Upon my arrival to the slums, I was wandering my mind to find out if there was a place like this in America, or one that’s at least relatable. I came up with nothing. I couldn’t think of a comparison because I’ve never intentionally sought out people and places in my community that could be struggling financially, hurting in unhealth, or have different cultures and religions than I. Of course, I’ve seen the homeless, fed the hungry, and worked in different ministries, but my sole focus has never been to pursue certain people groups with just a pure agenda to go love them. To say that was convicting doesn’t even do my feelings justice in that moment.
The slums were a large, outcast area of Pokhara, Nepal, of government housing that is less than kept up, dirty, and chocked full of humans. Playing cards, going to school, cooking, fixing cars, and talking was what the streets were filled with. People were always in community, not because they had an excuse to show or do something, but because they know they need each other in every season to get through this life. I had an odd sense of feeling right at home. I made it my goal to look every person in the eye that I walked past, give them a smile, and offer a, “namaste.” The reactions were overwhelming as their reserved and confused faces turned welcoming, bright, and alive.
My friend and I were talking and meeting with so many great people, when at the end of our time, we congregated with random passersby at a popular house.
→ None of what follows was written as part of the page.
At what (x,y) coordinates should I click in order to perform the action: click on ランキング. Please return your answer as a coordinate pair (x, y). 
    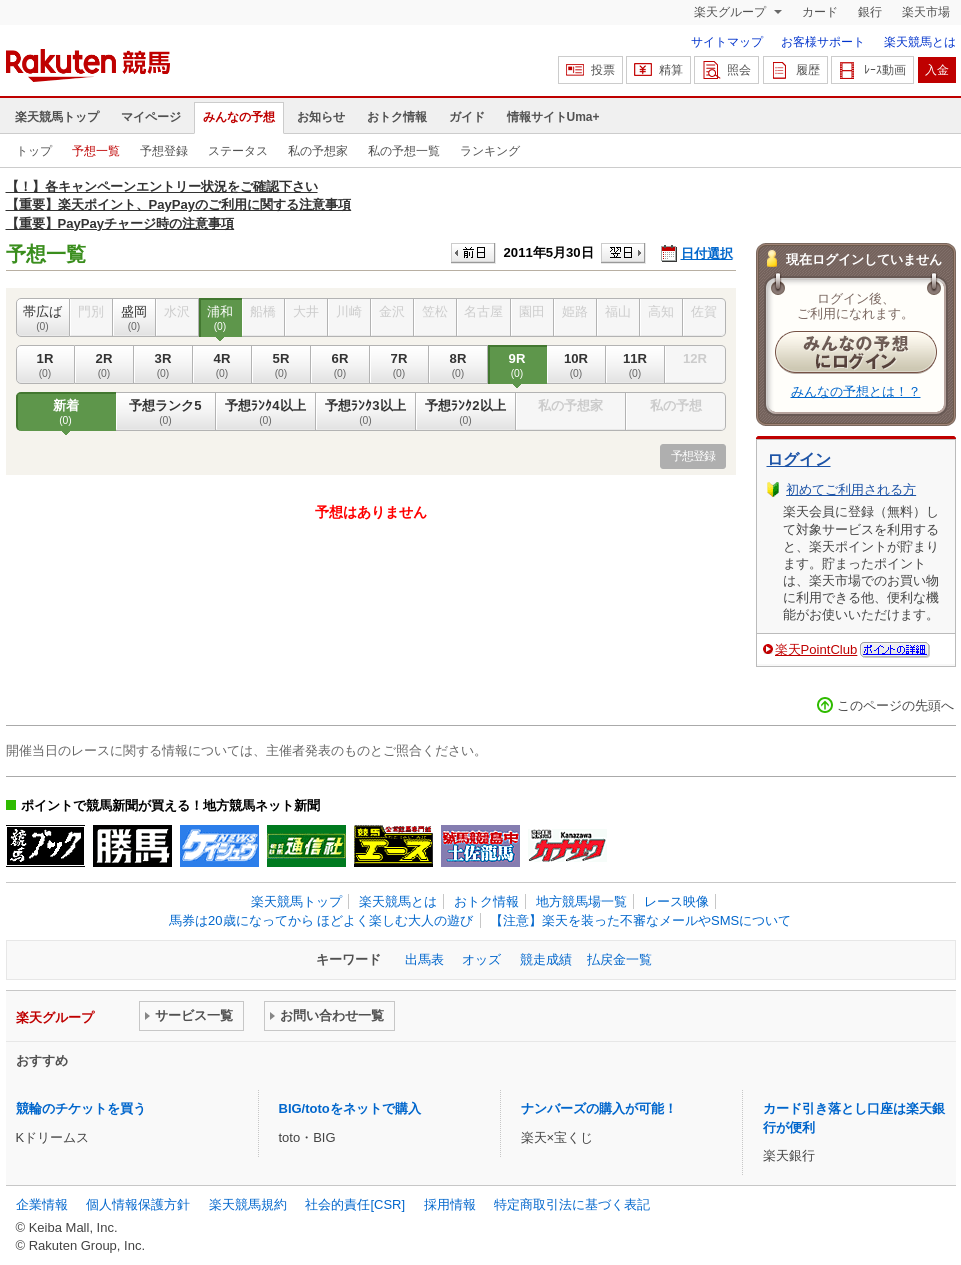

It’s a beautiful thing to create relationships and share love among people when you can’t understand a word of each other’s language.
A man eventually showed up who began speaking to me in English, and very well at that. When he asked where I was from, I responded with my typical side smile, long blink, and head nod as I said, “America.”
My new friend went on to say that it’s hard to talk to English-speakers, especially Americans, because they speak way better English than any Nepali, and they’re often unapproachable, anyway. The locals don’t want to get in the way of foreigners on vacation, and it makes tourists mad more often than not when they’re interrupted. What’s more is vacationers don’t often know the circumstances of the country they’re going into, let alone desire to visit the slums, of all places. After hearing this, my heart sank down into my ankles, I think.
Pokhara is an incredibly popular tourist area as it houses the Himalayas, endless adventures, incredible people, and superb food. The amount of foreigners in town seemingly outnumbers the locals somedays. I never want to just be one of those; a tourist, or even a foreigner. My heart desires to create relationships with locals, support their businesses, and learn about their lives. I’m not sure I can really even get the full experience of a new place unless I’ve made a local friend and authentically experienced their culture. I am angered that these people have an idea of America as the land out-of-reach, and we that dwell in it cold and distant.
After briefly talking about America, and I trying to change the subject, he went on to ask me what my purpose of being in Nepal was. I told him about our mission and that we are just seeking people out to love and share Jesus. His next words humbled me. He said, “I have been watching you love these people. You are making a difference and doing a good job here.”
I didn’t really know what to say, so I smiled and thanked him, wondering if I’ve failed as an American in other countries, if not Nepal.
Basically, I think I’ve realized that just by being American, we have a large capacity to influence people around the world; good or bad. As I, first and foremost, represent Jesus, I know it matters how the Gospel is lived out through being American. People won’t even listen to our message of they have had other negative experiences with individuals we share nationalities with. I’m grateful for the opportunity we can have to positively impact peoples’ perceptions of both America and Jesus, and I will absolutely be more conscious of my intentions with local individuals around the world.